Katy Bode, a Spanish major, went on last summer’s faculty-led trip to Guadalajara and echoed Fortes’ sentiments that the GVSU students will be in a secure area.

“I felt safe at all times,” Bode said. She took ordinary precautions that she also takes here in Allendale, such as not walking alone at night. “It’s very far away from any of the problems in Mexico.”

Bode said she sees one of the most lasting remnants of her time in Guadalajara each week in her Spanish classes, when she can put what she learned to use.

“I noticed I volunteered a lot more in class, and I feel a lot more comfortable speaking in Spanish,” she said.

Fortes said a main attraction to studying abroad is the ability to be immersed in the language and culture, which will vastly improve speaking and listening skills.

“They will have to communicate in Spanish because their families are not going to speak English,” she said.

The students will not only live with a Guadalajaran host family but will also eat real Mexican cuisine provided daily for a total immersion experience.

Bode said she was scared the food would be too spicy, but she ended up really enjoying it.

As for the stories about drinking Mexican water, she said she was told if a restaurant had tablecloths on the tables, she could drink the water. The rule worked for her, and she also got to drink from the Culligan water her host family kept in their house.

Total culture immersion is what sparked the interest of Spanish minor Samantha Kraak in Fortes’ upcoming program.

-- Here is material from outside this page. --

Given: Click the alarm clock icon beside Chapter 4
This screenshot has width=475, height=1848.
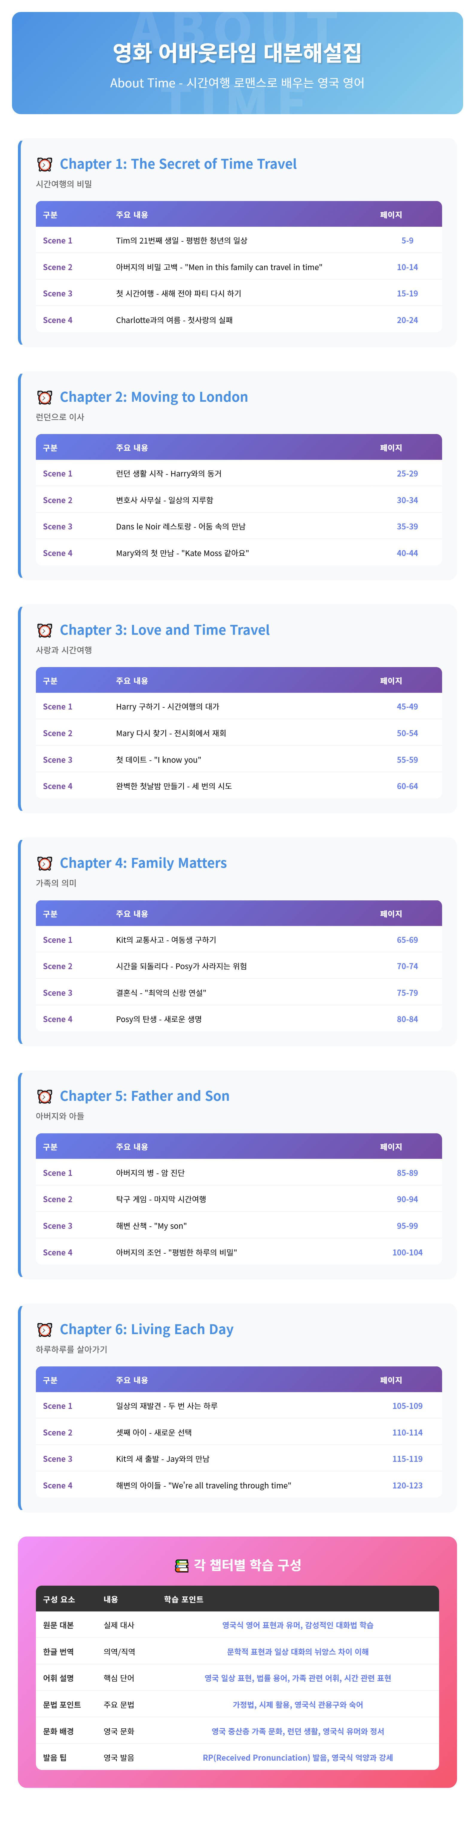Looking at the screenshot, I should point(44,864).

“I love the Latino and Hispanic cultures, but I’ve never had a firsthand experience with it,” she said.

Kraak plans to apply for the program soon so she can add to not only her Spanish skills but also her knowledge as an advertising major. She hopes to learn what appeals to Mexican and Latino consumers.

The trip will take place from May 8 to June 13, and applications are due on Feb. 1. The program fee of $2,397 includes round-trip airfare, staying with a host family, meals, textbooks and field trips. A notable expense not included is six credits of tuition to GVSU for the two classes students will take.